§ ABOUT THIS TASK: After locating the line with "Identify the click" in the data that follows, return it and every later line exactly, up to and including the line with "UCKD (28, 1667)".

§ MATERIAL PROVIDED:
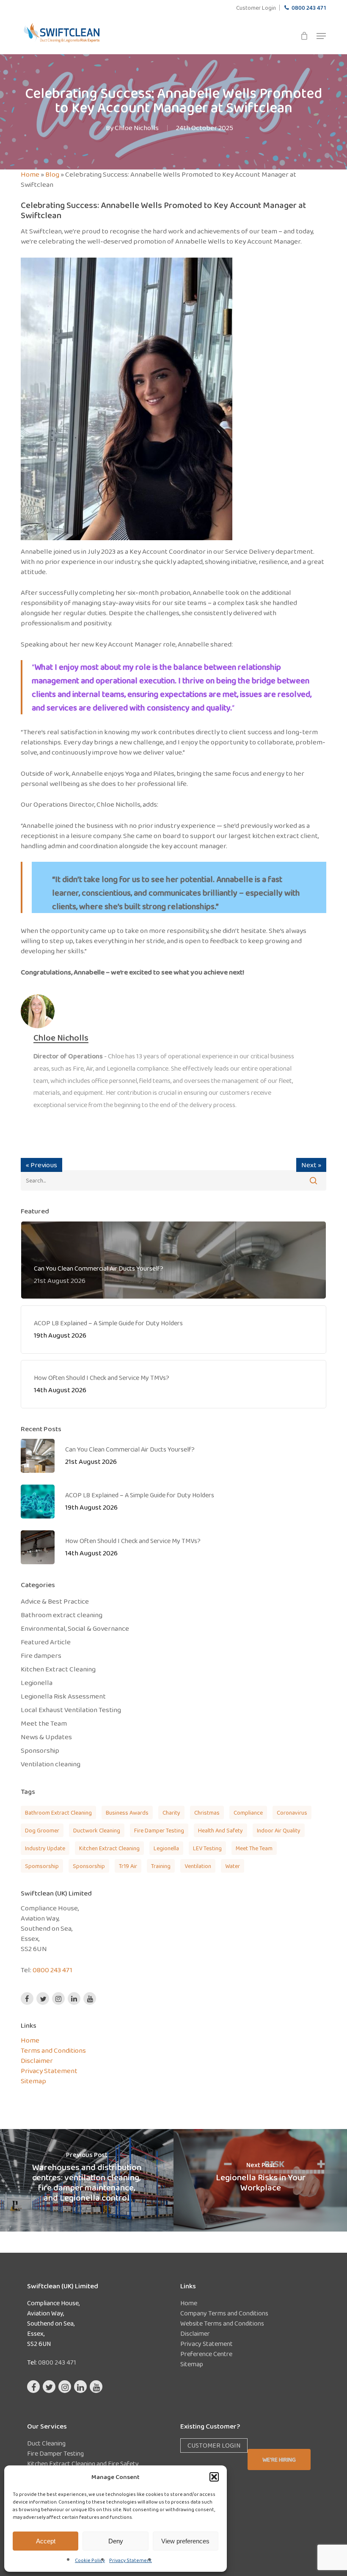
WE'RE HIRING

...

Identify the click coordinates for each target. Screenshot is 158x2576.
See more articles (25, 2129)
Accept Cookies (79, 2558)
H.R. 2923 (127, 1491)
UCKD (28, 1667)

§ SOLUTION TO THIS TASK:
Identify the click coordinates for each target. Screenshot is 158x2576.
See more articles (25, 2129)
Accept Cookies (79, 2558)
H.R. 2923 (127, 1491)
UCKD (28, 1667)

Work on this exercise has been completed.